Bezeichnenderweise versucht sich Leverkusen gerade neu zu erfinden und nimmt dabei so etwas wie eine Abnabelung vom Konzern vor. Seit den späten Neunzigerjahren sind in Leverkusen durch die Umstrukturierung bei Bayer, die Auslagerung einiger Produktionszweige nach Köln, durch die Schließung der Agfa-Werke und des Ausbesserungswerkes der Deutschen Bahn 19 000 Arbeitsplätze verloren gegangen. Nicht alle konnten aufgefangen werden durch den neuen Chempark, eine Firmenansammlung aus der chemischen Branche auf dem alten Bayer-Werksgelände. Es ist schon so“, sagt Oberbürgermeister Küchler, „dass wir dabei sind eine Stadt aus eigener Kraft zu bilden.“ Was jedem Besucher optisch zumindest dringend notwendig erscheint. Die Stadt ist konturlos, hat keinen wirklichen Kern, und durch sie hindurch fräst sich immer noch die B 8, die wie Küchler berichtet in den achtziger Jahren verbreitert wurde, „im Irrsinn, eine autogerechte Stadt zu bauen. Damals sollte kein Bürger mehr als fünf Autominuten von einer Autobahn entfernt sein.“ Wenn man durch die heutige Fußgängerzone geht, kann man diese bauliche Sünde sogar verstehen, wenn sie aus dem Motiv heraus begangen wurde, nichts wie wegzukommen. Nur, dass die bauliche Maßnahme den Impuls noch verstärkt hat.

Gegenüber des alten Bayer-Kaufhauses wird großflächig abgerissen. Das Rathaus, obwohl mal gerade 30 Jahre alt kommt weg, einige andere Häßlichkeiten der Siebzigerjahre ebenfalls. Eine riesige Lücke klafft jetzt in der Stadt, etwas ungläubig stehen die Leverkusener immer mal wieder am Zaun, ganz plötzlich ist ihre Stadt nicht mehr, wie sie jahrelang war. Die Lücke soll gefüllt werden mit einem Ladezentrum und Bürogebäuden wie sie in Oberhausen im sogenannten Centro stehen, und die nur der schön finden kann, der grundsätzlich solchen Einkaufs-Malls Ästhetik zuspricht.

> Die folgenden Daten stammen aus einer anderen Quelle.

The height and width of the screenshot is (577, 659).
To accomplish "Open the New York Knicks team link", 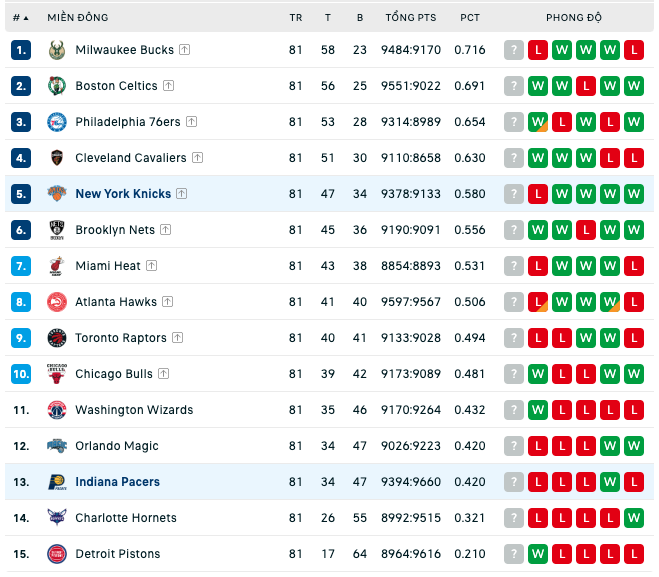I will [123, 194].
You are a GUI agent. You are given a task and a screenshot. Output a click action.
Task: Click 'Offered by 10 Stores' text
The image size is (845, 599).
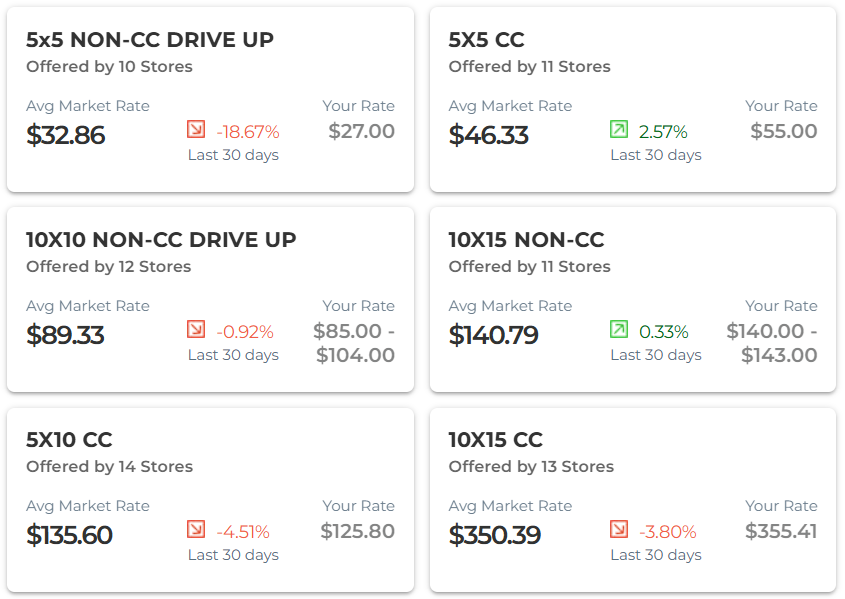tap(109, 67)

Beim Bürgermeister hängt ein Foto von der innenstädtischen Zukunft. Beim eher skeptischen Betrachten wird der Besucher in Bürgermeisters Vorzimmer mit einert strahlenden Vison zurechtgewiesen. „Und da feiern wir dann 2010 die Deutsche Meisterschaft.“ Na ja, wenn es denn klappt, und wenn der Bayer weiterhin dafür das nötige Geld zur Verfügung stellt. Einen deutschen Fußballtitel für Bayer Leverkusen, das wäre dann wirklich die revolutionärste Veränderung die Leverkusen erleben kann. Wäre doch schön, wenn das alte Kreuz die dann noch anschauen darf.